No Grande Prêmio da China, aos 19 anos, 6 meses e 17 dias, conquistou a pole position e tornou-se o piloto mais jovem da história a largar na frente em uma corrida de Fórmula 1, quebrando um recorde que pertencia a Sebastian Vettel desde 2008.

Em um esporte acostumado a revelar talentos precoces, a palavra “fenômeno” costuma ser usada com cautela. No caso de Antonelli, ela encontra respaldo nos fatos. Recordista de precocidade, vencedor de corridas, líder do campeonato e protagonista de atuações que muitos pilotos levam anos para alcançar, o italiano já ocupa um espaço reservado a poucos.

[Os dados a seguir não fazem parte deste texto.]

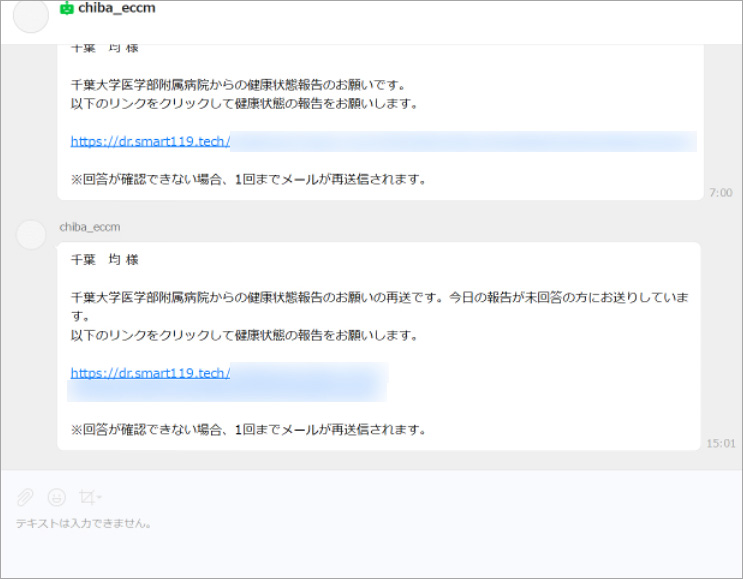Click chiba_eccm sender name above second message
The height and width of the screenshot is (579, 743).
(90, 227)
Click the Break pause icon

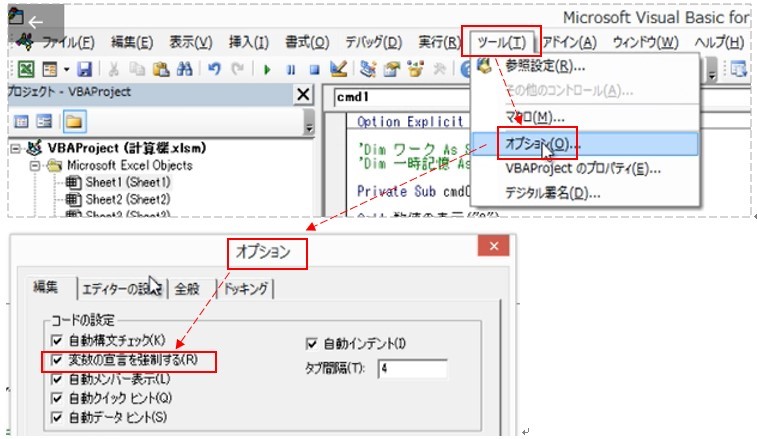(290, 69)
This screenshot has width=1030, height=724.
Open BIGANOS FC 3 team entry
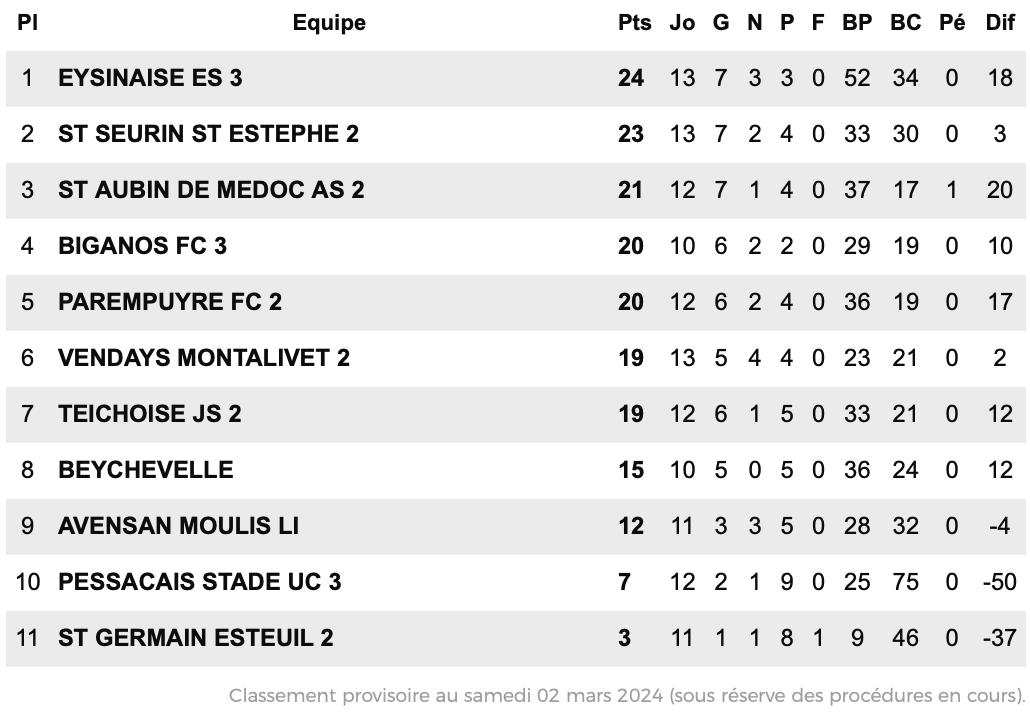click(143, 246)
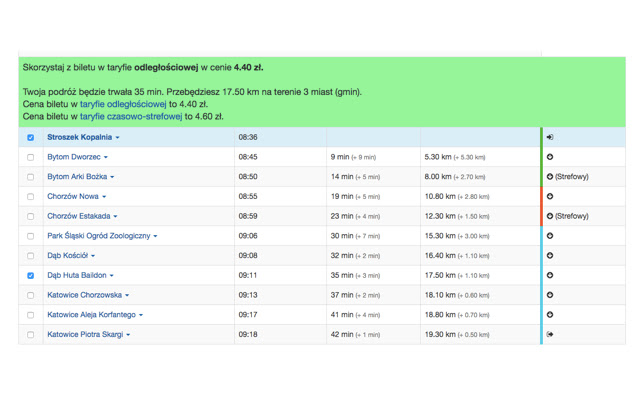This screenshot has width=640, height=400.
Task: Tick the Katowice Aleja Korfantego checkbox
Action: (x=30, y=315)
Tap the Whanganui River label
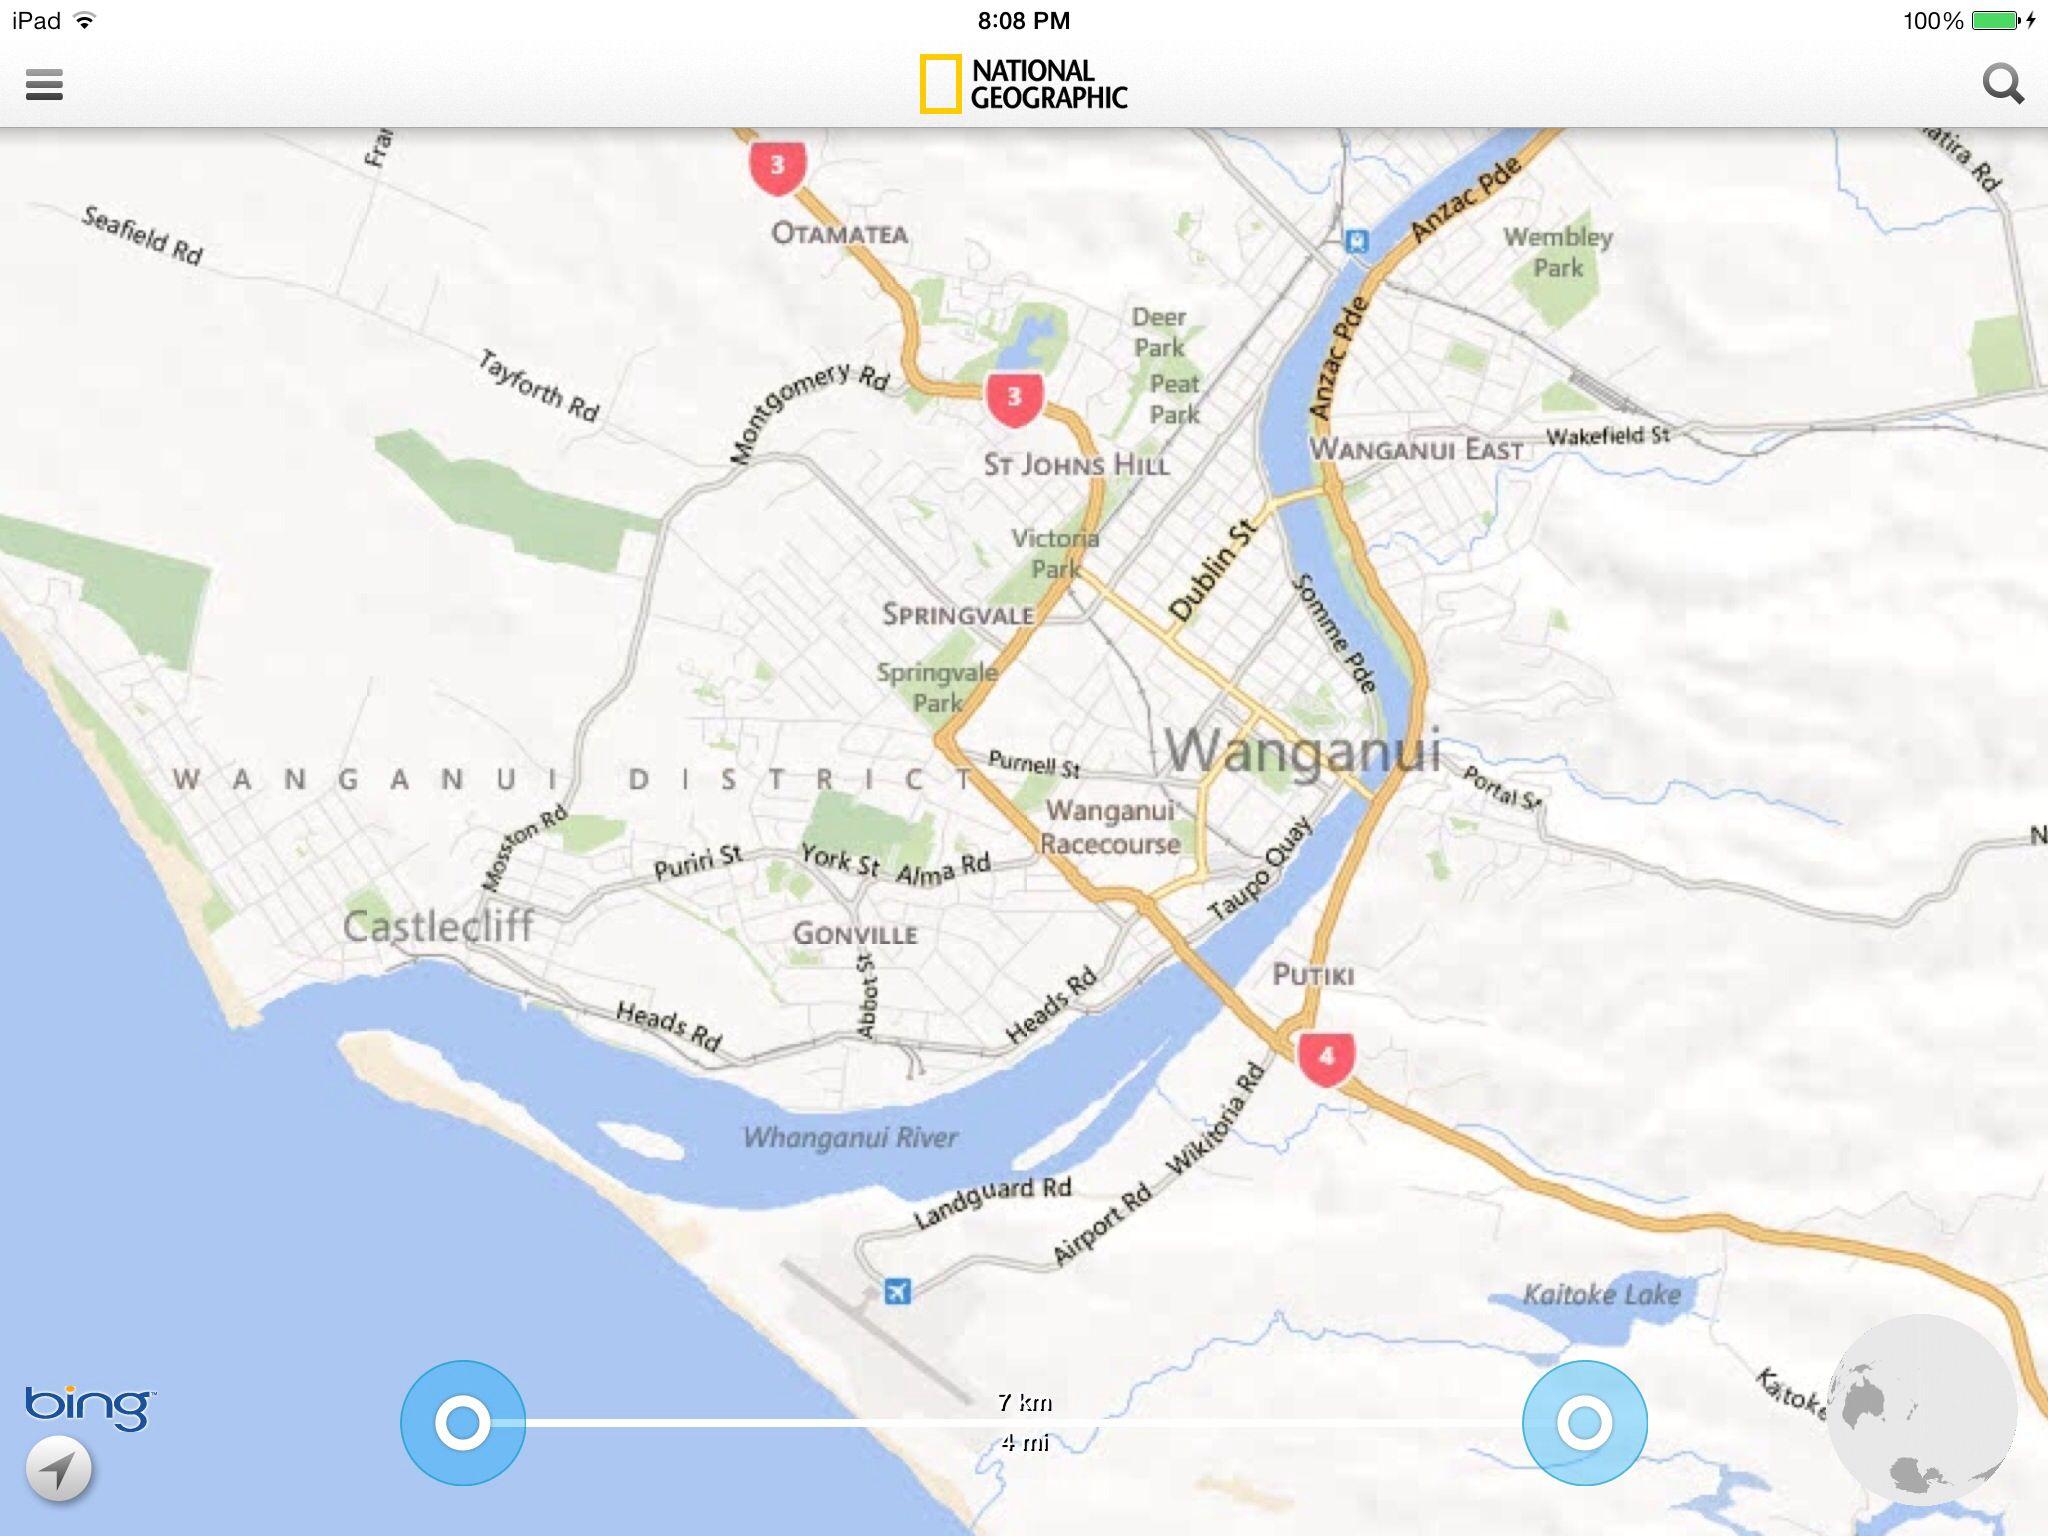 point(850,1137)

Porém, se dentro do carro ele coleciona recordes e atuações dignas de veterano, fora dele ainda existe uma curiosidade não resolvida. Apesar de carregar o nome de Kimi Räikkönen desde o nascimento, Antonelli nunca conseguiu ter uma conversa com o finlandês.

Questionado sobre isso durante uma entrevista coletiva no GP do Bahrein do ano passado, revelou uma experiência que explica perfeitamente a fama do ex-piloto.

“A primeira vez que o encontrei, entendi por que o chamam de Iceman. Eu me aproximei muito animado, mas ele não teve nenhuma reação. Apesar disso, acho que é um cara legal. Nunca tive a chance de ter uma conversa adequada com ele, mas adoraria. Acho que seria repleta de ótimos conselhos sobre corridas”, destacou.

Räikkönen construiu sua imagem na Fórmula 1 por meio de respostas curtas, sinceridade quase brutal e uma impressionante resistência aos holofotes. Foi assim que nasceu o apelido de “Homem de Gelo”, uma marca que atravessou toda a sua carreira. A ironia é que os dois Kimis parecem feitos de “matérias-primas” opostas.

Enquanto Räikkönen se tornou símbolo da frieza e do silêncio, Antonelli conquistou o paddock pela simpatia, educação e humildade. Mas existe algo que ambos compartilham: uma velocidade capaz de transformar um nome em história. E, neste momento, a história mais fascinante da Fórmula 1 pertence ao jovem italiano.